• Task brief: Give back every line of the material exactly, as it appears below.

• Records provided:
※
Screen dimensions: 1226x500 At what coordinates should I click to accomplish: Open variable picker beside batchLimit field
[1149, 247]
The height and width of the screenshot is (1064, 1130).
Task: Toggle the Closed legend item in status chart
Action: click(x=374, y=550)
※
• Output of the exercise:
Screen dimensions: 1226x500 At what coordinates should I click to accomplish: Open variable picker beside batchLimit field
[1149, 247]
The height and width of the screenshot is (1064, 1130).
Task: Toggle the Closed legend item in status chart
Action: click(x=374, y=550)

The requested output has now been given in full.